Ruby’s calculating machine is as bulky as a sack of potatoes and just about as
heavy. He says he’s calculating the probabilities, searching for a Prime Probability.
He reminds her of Professor Zoom, searching for his Final Expression. Only
Chi’s Prime Probability has nothing to do with God. It has everything to do
with demons.

The
girl with her face. A Devolved Entity Manifested from the Other Now? A demon? A
demon that wants to
kill
her? It’s like the rumors of concentration
camps.

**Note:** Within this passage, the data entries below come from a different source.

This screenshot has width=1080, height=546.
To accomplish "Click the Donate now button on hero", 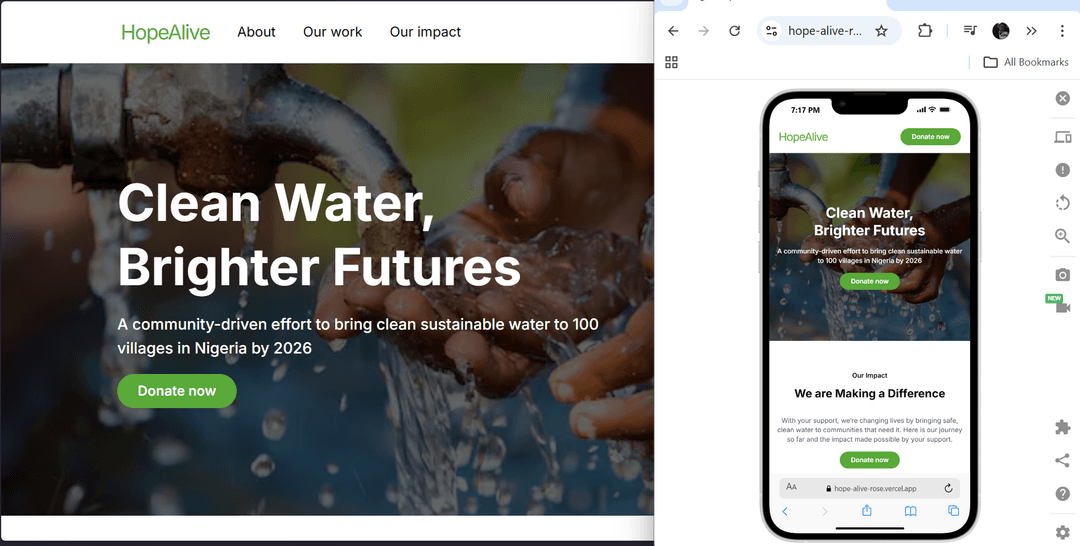I will [x=177, y=391].
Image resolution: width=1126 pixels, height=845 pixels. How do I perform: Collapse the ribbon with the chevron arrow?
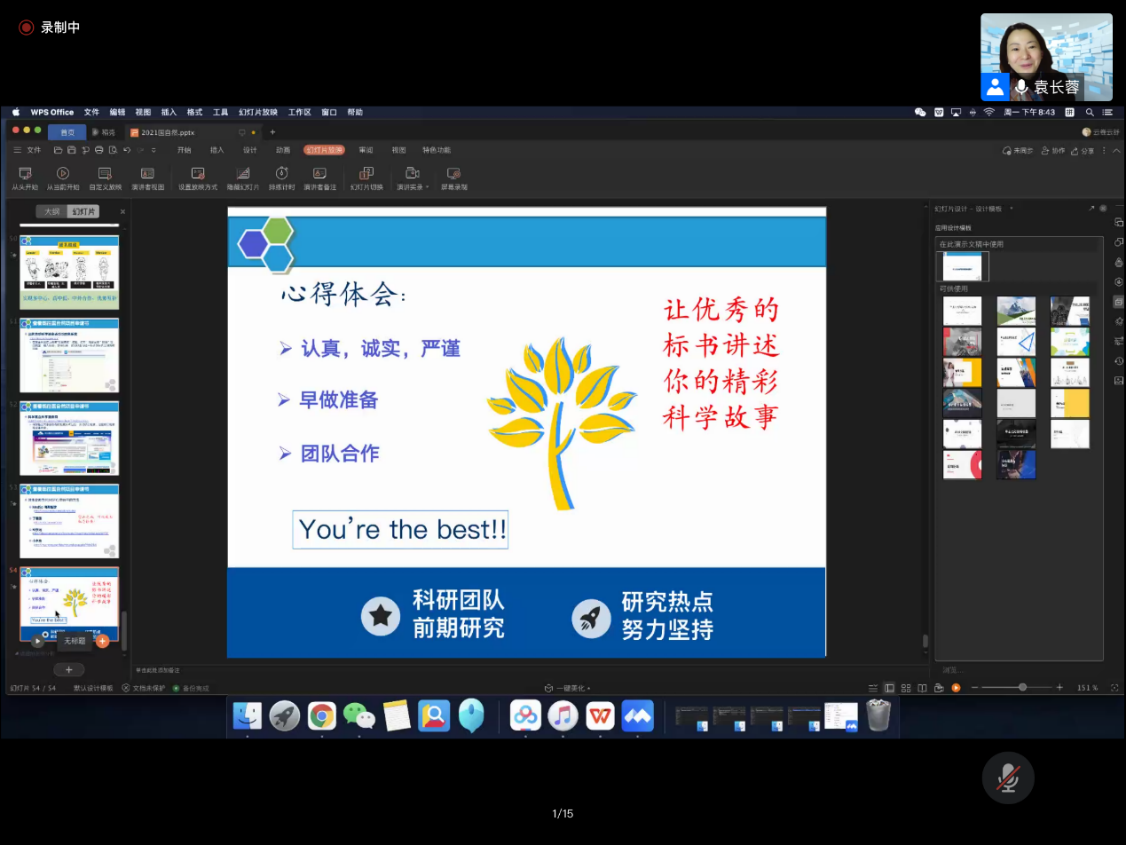point(1116,150)
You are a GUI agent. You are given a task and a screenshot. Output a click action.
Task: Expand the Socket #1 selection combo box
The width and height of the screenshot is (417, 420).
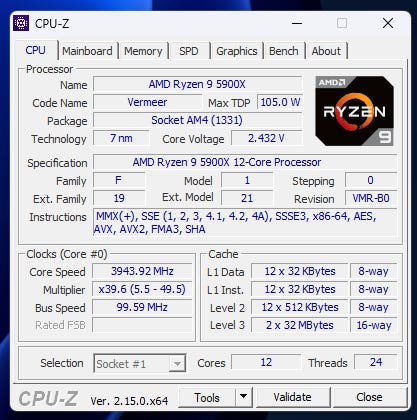point(140,363)
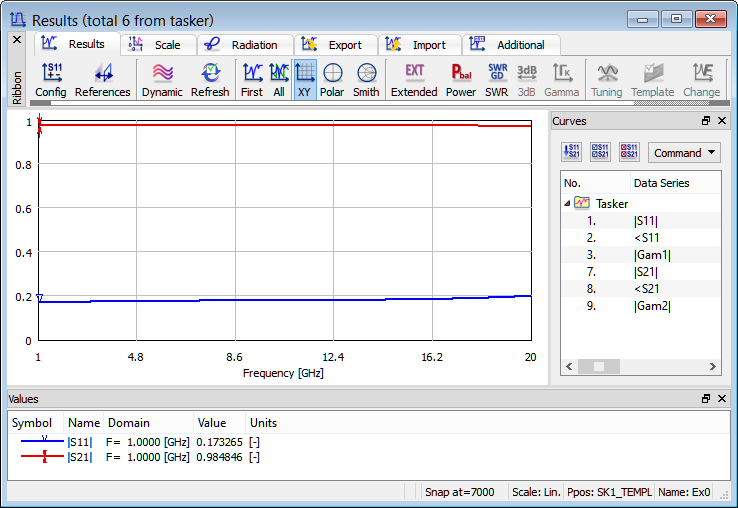Open the Command dropdown
Image resolution: width=738 pixels, height=508 pixels.
click(x=684, y=153)
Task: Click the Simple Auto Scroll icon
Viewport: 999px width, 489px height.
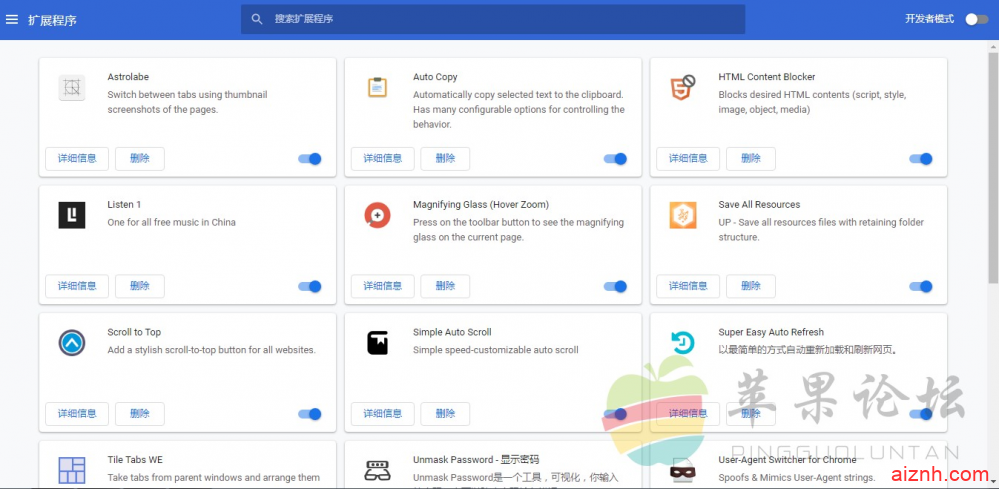Action: [377, 343]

It’s so weird she can’t believe it, and so plausible she can’t afford to
disbelieve it.

But
what can she
do
about it?

“Don’t
die,” Chi tells her grimly. “Be ready, always. You’ve got to survive,
Starbright. Survive the Summer of Love.”

Cool.
But it isn’t cops-and-robbers, a tangible thing she can stab with a knife or
shoot with a gun. The demons are pollutants, Chi tells her, unpredictable and
uncontrollable. Poison blowing in the wind.

Don’t
die. Survive. Be ready, always. It’s terrifying and exhausting. Anyway, she
is
going to die someday. That’s one thing she’s come to understand and accept over
the Summer of Love. But how can she be ready, always? Ready how? Ready for
what?

“What
is the demon trying to do when it comes near me?” she asked.

“Didn’t
it pull you toward the edge of the cliff?”

“Yes,
it did,” she said slowly.

“And
didn’t it try to push you toward the dog-killer in front of the Psychedelic
Shop?”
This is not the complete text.